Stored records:
○ ○ ○ ○

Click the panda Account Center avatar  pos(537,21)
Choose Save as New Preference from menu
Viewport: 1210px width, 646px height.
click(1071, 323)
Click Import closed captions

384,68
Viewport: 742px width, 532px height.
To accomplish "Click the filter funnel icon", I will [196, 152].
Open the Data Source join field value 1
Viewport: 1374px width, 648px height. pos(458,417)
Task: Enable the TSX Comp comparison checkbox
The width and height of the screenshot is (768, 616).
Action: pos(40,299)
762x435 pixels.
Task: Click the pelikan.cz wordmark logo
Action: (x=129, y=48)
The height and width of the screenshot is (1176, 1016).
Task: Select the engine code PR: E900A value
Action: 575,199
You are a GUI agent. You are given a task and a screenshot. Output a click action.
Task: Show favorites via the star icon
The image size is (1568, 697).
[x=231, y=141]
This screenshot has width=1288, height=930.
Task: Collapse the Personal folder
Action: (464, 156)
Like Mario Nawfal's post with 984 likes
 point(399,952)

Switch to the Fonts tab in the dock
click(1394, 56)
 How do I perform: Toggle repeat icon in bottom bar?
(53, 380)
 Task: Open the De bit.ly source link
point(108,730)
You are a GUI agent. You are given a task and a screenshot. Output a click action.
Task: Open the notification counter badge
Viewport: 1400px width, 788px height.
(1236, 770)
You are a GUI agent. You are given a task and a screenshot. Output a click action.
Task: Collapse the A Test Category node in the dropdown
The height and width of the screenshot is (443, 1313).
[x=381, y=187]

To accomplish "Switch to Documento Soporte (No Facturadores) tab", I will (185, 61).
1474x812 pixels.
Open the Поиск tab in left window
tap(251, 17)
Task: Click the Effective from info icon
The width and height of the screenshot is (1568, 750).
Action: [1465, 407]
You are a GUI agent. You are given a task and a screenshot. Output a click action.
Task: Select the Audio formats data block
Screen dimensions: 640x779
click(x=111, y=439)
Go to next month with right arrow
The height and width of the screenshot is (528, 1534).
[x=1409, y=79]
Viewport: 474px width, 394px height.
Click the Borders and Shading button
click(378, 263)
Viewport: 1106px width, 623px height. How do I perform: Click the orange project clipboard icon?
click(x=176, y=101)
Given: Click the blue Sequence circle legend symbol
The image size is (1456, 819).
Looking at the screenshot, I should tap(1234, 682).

○ ○ ○ ○

What lines in the entries above include the string "accomplish"? Return each one.

To accomplish "Click the filter funnel icon", I will [196, 152].
To accomplish "Switch to Documento Soporte (No Facturadores) tab", I will (185, 61).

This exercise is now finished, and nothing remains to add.